TO DO:
Among the entries that follow, find the lines containing the string "panel" and copy them.
════════════════
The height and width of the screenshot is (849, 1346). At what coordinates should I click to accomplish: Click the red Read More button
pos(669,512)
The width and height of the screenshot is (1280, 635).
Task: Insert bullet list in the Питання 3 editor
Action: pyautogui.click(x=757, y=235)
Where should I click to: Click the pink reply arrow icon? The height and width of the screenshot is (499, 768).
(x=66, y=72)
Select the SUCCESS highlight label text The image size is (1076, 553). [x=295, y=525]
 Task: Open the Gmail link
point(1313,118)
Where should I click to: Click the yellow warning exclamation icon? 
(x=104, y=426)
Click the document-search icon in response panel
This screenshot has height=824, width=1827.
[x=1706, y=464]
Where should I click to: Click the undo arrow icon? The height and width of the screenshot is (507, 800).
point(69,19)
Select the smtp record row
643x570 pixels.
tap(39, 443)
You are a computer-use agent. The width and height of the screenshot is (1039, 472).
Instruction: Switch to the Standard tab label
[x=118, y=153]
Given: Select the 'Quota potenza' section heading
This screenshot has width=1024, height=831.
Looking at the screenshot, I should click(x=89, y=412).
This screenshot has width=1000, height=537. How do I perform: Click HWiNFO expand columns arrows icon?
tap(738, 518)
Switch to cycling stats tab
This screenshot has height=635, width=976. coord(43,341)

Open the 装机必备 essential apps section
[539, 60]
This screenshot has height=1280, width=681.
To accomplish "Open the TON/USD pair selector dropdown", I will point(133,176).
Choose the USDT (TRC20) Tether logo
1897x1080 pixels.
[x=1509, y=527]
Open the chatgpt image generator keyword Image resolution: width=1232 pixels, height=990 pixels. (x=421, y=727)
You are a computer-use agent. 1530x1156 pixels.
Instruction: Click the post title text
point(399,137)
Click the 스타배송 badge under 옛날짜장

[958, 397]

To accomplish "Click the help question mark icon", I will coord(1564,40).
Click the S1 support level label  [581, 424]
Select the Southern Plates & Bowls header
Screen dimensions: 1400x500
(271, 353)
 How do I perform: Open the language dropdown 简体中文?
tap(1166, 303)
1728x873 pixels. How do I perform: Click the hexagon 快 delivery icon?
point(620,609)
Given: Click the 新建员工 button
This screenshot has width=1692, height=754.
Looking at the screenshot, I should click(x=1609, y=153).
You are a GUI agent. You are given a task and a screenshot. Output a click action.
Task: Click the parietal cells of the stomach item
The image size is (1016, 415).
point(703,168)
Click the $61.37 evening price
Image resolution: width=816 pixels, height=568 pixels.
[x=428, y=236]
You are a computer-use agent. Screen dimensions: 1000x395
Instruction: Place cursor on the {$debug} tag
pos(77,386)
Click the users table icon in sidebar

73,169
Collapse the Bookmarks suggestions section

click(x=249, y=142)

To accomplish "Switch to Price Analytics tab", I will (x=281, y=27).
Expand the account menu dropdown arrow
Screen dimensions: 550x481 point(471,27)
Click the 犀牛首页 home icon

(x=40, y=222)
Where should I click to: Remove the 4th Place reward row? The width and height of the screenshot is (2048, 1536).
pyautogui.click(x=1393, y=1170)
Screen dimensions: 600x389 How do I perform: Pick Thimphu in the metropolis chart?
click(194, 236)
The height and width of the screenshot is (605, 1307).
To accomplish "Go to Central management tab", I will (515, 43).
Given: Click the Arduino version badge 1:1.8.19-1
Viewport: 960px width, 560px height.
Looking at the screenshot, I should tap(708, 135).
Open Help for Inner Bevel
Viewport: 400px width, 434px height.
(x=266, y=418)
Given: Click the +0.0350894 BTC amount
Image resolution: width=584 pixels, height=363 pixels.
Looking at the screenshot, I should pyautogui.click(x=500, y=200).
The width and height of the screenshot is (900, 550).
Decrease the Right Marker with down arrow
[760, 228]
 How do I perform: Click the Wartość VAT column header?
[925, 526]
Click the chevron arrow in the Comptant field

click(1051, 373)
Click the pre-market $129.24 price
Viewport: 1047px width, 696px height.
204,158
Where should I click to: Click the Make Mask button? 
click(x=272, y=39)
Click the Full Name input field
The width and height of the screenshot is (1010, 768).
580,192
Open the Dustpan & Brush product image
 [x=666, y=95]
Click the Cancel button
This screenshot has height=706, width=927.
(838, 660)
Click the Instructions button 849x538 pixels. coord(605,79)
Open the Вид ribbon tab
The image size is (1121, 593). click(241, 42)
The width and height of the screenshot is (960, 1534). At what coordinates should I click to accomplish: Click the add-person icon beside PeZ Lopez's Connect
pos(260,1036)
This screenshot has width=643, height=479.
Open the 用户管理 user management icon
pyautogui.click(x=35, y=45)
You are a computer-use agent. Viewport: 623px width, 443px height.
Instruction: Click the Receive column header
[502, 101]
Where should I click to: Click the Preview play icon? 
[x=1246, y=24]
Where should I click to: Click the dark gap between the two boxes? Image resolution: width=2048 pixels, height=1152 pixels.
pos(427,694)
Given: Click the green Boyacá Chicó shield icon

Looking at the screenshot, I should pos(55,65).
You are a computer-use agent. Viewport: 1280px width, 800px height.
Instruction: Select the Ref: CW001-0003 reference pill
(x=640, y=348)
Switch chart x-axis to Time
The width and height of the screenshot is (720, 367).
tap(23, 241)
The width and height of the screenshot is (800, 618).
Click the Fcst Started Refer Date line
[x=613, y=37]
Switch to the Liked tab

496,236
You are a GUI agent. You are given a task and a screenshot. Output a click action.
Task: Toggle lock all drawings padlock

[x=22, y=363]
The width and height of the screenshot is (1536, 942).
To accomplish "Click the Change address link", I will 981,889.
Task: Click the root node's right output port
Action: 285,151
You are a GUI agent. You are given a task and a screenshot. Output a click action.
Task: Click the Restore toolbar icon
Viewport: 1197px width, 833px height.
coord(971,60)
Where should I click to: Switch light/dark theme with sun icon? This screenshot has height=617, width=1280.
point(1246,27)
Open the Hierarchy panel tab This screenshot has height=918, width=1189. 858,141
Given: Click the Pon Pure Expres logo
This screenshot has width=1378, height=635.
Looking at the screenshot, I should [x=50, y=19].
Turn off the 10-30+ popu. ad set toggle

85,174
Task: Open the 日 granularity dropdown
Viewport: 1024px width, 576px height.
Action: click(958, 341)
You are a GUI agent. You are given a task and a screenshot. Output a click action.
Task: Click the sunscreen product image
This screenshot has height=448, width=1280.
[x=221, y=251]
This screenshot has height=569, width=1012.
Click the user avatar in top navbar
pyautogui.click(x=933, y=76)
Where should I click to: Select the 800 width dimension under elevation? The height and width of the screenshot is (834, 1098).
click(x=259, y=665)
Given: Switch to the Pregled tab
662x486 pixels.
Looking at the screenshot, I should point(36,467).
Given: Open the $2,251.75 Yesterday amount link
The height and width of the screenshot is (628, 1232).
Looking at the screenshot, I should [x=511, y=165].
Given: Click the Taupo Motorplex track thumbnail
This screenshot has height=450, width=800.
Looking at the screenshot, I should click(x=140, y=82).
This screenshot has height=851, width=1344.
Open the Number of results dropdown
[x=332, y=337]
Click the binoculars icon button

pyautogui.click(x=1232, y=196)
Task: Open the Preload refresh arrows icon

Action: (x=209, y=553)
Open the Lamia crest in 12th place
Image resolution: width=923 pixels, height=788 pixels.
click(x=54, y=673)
════════════════
EXPECTED ANSWER:
Click the document-search icon in response panel
Open the Hierarchy panel tab This screenshot has height=918, width=1189. 858,141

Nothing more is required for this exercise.